Et Liam… enfin. À ses yeux, Liam était un peu cette boîte de Pandore un rien terrifiante qu’il valait mieux éviter d’ouvrir - vraiment, Liang ne pouvait qu’être rassuré de savoir qu’au moins, un adulte était présent avec eux dans le compartiment au cas où les choses décidaient de dérailler - mais ça ne voulait pas dire qu’il n’était pas rassuré de voir qu’il semblait bien aller après tout ce temps.
Parce que ça faisait un bon moment depuis la dernière fois qu’il avait vu les jumeaux.
C’était probablement un rien égoiste de sa part, considérant les circonstances de leur départ - leur
renvoi - de Mahoutokoro, mais une partie de lui ne pouvait s’empêcher d’être soulagé qu’ils n’aient pas été là durant les quelques derniers mois de l’année scolaire qui venait de se terminer. C’était juste tellement plus
simple de recommencer
ailleurs quand les gens que vous connaissiez déjà n’avaient aucune idée de pourquoi vous aviez décidé de partir.
Et s’il était parfaitement honnête avec lui-même, il y avait quelque chose de rassurant dans l’idée que ce n’était pas absolument
tout ce qu’il avait connu jusqu’à présent qui allait être différent.

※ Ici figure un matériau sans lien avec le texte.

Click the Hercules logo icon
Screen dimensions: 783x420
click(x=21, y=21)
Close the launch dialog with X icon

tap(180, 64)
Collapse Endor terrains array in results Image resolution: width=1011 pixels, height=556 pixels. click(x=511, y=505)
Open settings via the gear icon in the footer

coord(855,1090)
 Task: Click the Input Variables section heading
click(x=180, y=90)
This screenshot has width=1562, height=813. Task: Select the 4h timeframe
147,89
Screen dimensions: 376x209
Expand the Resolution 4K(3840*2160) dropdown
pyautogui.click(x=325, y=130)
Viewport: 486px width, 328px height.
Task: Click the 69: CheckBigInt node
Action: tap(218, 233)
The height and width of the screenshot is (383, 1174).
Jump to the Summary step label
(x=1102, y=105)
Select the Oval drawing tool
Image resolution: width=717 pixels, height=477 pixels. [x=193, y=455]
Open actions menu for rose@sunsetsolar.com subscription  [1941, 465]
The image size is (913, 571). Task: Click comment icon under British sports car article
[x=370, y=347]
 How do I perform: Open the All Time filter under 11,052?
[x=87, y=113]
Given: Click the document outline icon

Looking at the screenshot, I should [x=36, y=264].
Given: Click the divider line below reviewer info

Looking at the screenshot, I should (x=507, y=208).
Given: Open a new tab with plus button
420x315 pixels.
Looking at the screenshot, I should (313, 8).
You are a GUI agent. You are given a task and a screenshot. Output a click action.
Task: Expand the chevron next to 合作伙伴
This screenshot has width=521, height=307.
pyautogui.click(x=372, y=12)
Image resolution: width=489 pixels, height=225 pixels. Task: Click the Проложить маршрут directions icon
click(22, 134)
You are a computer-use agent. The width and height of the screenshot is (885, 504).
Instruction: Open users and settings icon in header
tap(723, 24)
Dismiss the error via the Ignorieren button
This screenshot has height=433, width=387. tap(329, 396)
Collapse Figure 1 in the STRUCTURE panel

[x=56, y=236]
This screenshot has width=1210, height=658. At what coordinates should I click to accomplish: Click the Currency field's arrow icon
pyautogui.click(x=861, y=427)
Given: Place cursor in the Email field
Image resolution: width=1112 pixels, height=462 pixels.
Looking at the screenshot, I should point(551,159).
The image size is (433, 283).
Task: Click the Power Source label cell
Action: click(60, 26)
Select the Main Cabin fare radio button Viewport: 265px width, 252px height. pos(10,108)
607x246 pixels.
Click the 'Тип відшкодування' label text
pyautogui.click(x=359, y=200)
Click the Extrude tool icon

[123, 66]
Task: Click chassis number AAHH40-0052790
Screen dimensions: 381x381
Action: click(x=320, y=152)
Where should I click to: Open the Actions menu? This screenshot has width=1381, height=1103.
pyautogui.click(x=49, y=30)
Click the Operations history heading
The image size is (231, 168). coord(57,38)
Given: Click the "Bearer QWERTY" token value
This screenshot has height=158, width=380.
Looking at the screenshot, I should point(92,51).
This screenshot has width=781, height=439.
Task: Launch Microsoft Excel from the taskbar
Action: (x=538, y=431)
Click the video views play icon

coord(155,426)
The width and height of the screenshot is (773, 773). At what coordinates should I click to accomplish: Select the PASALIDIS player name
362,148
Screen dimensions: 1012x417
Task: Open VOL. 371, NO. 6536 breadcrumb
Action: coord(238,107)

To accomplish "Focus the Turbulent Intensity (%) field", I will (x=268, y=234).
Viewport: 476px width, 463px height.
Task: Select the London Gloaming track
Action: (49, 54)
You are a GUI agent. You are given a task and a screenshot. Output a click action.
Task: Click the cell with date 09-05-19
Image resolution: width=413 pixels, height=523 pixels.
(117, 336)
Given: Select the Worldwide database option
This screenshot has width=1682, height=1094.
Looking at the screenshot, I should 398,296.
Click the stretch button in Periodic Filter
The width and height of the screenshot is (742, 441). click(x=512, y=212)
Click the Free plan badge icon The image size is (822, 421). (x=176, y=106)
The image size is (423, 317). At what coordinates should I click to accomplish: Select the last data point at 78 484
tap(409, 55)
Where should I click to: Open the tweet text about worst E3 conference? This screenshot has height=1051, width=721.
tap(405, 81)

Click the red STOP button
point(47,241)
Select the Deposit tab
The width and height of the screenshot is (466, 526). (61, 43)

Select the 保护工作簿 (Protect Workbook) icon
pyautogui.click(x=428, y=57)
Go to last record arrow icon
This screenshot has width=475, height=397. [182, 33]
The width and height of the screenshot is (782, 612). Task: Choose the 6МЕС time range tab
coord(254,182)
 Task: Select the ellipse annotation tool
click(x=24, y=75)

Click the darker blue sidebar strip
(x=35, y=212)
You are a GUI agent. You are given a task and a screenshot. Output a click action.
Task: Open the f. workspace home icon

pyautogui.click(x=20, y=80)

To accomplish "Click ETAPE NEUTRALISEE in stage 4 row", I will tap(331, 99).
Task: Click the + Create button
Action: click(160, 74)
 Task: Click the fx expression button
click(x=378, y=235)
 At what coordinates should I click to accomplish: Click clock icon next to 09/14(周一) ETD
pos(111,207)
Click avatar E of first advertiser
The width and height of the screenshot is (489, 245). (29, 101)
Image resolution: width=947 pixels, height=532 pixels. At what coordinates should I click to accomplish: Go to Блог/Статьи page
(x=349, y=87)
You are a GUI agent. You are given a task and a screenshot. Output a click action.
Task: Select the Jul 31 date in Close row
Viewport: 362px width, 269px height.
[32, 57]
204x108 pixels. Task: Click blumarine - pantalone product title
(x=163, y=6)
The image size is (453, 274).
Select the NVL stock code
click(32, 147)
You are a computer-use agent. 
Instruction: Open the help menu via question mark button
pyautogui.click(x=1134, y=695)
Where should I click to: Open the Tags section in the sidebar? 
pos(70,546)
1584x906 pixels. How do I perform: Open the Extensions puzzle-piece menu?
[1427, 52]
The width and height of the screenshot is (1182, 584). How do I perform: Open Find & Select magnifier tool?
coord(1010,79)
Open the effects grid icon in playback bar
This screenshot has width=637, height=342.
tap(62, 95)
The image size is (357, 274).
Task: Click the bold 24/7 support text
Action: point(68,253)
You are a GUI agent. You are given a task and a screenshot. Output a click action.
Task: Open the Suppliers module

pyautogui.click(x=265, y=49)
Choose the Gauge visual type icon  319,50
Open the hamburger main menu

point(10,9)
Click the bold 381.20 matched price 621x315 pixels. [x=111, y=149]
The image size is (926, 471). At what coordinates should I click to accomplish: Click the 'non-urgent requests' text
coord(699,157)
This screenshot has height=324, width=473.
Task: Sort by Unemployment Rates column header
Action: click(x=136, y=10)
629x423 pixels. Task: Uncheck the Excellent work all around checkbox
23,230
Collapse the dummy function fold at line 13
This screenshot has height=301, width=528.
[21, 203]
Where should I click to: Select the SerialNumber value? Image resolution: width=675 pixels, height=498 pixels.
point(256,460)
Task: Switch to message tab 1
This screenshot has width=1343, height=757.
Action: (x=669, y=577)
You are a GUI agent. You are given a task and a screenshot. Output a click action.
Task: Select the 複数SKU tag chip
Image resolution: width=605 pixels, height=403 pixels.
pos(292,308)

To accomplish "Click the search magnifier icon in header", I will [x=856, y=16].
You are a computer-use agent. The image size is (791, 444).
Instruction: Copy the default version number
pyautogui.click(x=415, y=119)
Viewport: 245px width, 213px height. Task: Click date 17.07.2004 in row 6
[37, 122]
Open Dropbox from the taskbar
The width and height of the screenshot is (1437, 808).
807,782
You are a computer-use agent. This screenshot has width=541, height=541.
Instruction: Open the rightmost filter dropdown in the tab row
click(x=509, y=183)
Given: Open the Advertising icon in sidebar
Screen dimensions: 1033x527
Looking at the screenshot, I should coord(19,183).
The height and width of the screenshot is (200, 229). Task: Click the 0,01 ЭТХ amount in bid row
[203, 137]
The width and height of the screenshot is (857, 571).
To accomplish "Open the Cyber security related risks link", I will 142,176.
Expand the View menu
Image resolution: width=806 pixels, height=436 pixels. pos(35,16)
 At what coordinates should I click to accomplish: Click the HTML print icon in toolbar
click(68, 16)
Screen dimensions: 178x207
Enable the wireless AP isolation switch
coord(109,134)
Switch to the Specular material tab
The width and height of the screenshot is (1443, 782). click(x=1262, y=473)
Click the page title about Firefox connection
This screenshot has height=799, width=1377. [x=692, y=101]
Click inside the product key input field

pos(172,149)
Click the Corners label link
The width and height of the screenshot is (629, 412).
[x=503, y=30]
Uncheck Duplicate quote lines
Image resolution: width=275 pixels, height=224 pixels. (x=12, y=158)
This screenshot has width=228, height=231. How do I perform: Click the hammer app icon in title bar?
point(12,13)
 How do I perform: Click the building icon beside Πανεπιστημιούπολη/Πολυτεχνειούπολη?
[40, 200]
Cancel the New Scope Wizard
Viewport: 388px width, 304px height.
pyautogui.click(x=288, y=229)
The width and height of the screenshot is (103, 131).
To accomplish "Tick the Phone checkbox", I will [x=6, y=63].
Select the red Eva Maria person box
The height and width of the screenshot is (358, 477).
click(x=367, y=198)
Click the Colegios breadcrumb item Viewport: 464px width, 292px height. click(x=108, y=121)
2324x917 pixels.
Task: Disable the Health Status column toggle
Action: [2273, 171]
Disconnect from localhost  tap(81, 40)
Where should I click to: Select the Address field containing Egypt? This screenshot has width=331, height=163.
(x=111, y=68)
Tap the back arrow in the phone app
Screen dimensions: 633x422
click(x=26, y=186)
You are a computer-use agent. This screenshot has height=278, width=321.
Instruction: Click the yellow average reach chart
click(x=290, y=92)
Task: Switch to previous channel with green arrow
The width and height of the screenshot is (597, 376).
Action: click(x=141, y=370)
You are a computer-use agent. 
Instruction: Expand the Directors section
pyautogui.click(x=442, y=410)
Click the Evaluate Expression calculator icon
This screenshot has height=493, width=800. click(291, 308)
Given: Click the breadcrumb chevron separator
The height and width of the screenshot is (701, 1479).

Déposant sa valise juste à côté de la porte d’entrée avec un soulagement presque palpable et balançant son sac sur le dessus de cette dernière, il se laissa tomber sans ménagement sur la seule place encore libre, s’étendant à moitié sur professeur Katsuragi avec ‘
ah, pardon!’ lorsqu’il bouscula le livre qui se trouvait sur les genoux du sorcier. Puis, respirant profondément, il tenta de calmer ses émotions qui lui semblaient presque à fleur de peau, parce qu’il était
hors de question qu’il ressemble à une tangerine pour le reste du voyage,
non merci.
-
Ah, euh, bonjour? Je- ah, j’aurais pas cru qu’on allait se recroiser. Ça fait une éternité depuis la dernière fois qu’on s’est vu, j’ai même pas eu la chance de vous dire au revoir! fit Liang à l’intention des jumeaux - un plus que l’autre, s’il était parfaitement honnête -, s’adressant à eux en Japonais par habitude.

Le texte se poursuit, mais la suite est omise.